Fog Creek Software
g
Discussion Board




Frustated by (Near) Impossible Algorithm Challenge

Am I the only one who feels like this (I sort of suspect not but I never see it talked about on programming web sites)...

I find most programming routine (which is not say that I don't enjoy it).  But you put together a GUI, query a database, optimize for performance, or hunt bugs ... you may have to think, may have to look stuff up or work round bugs in your environment etc., - so it can be a challenge, but it's a challenge you know you can solve eventually given the time and effort.

But...

Once in (rare) while, I hit a problem of a qualitively different nature.  Figure out an algorithm to solve this question.  And the problem is often too large, too complex or too many variables to work out on pen and paper - nor is it in a book, although sometimes you find similar, problems in books, but it ain't quite the same.

Last year, for example, I had some math-related problems of this nature.  I looked in a lot of programming and maths books/sites, but this didn't really help.  I used probably a ream of paper trying to work answers, no help.  Eventually I got solutions to part from a maths expert guy, brute-forced others, and "good-enough" approximated the rest, to eventually over-come the obstacle - but it took me several months.

The last few days, I have hit a similar kind of problem, although this time it's sort of compression related.  It's not something that I have ever seen discussed anywhere. nor a standard algorithm.  It's wierd enough, that in its fully glory, I don't even know if it would be on-topic on compression newsgroups.  I do have a partial answer, but I'm not sure the problem is solveable in the general case -- a information-theory expert could probably answer this part, atleast to 1st order approximation.  I'll keep plugging away at this, but I'm getting frustrated now :-)


Anyway, I am the only one who experiences the "near impossible algorithm challenge" periodicially?  If am not, how do you overcome it? 

This is my current frustration talking - but I really don't fancy spending several months on my current problem.

S. Tanna
Tuesday, January 27, 2004

All the time.
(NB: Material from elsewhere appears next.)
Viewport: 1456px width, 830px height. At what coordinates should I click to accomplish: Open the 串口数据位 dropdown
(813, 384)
Its usually overcome by something called
"Junk coding"

Karthik 
Tuesday, January 27, 2004

What's the problem, specifically?

bob
Tuesday, January 27, 2004

Damn, I would love to have challenges like that to work on instead of the usual "why doesn't this API for which I don't have the source code work right and what braindead thing must I do to work around it?

Joel Spolsky
Tuesday, January 27, 2004

Sounds fantastic! What's the problem again?

Mr Jack
Tuesday, January 27, 2004

If anyone of you has the time, inclination and the skill to solve complex mathematical probs., here's one I've been banging on for about a year now.
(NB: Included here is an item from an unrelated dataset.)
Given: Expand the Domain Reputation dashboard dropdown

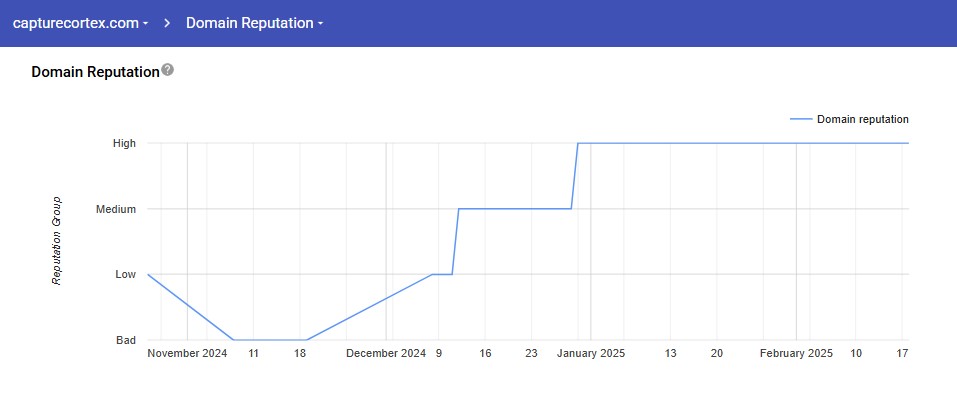Looking at the screenshot, I should (254, 22).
Rectangle PQRS with lengths A & B
PQ || SR = A
QR || PS = B
Area = AB = C
Diagonal = SQ
t = Angle PSQ = 45 deg.
tan(t) = A/B = 1
As t reduces to 0, PS increases & PQ decreases. So the function has limits of 45 deg. -> 0.deg.

Problem: Generate the function. And solve it for all N, where N is a Natural number.

Can it be solved? Or can it be _proven_ unsolvable?

Regards

KayJay

Indian Developer in India
Tuesday, January 27, 2004

Joel: I have those problems too sometimes :-) However the grass with my kind of problem is a lot lesser green than you think.  A lot of satisfaction from development comes from achieving stuff. 


This particular problem:

It's a compression type problem. This is slightly simplied explanation:

1. Given, Input = Is a stream of printable and non-printable ASCII characters (ASCII 0 to ASCII 255), can be any length

2. Create Output, that is all of:

(i) Contains only printable characters (ASCII 32 to 127) - (or rather certain printable characters - see note)
The note - There a few printable characters that are best to exclude from this set  [or you get a whole different set of complications], specifically: " \ / <

(ii) Is itself a program (in source form) to generate

(iii) Is shorter in bytes than the input stream.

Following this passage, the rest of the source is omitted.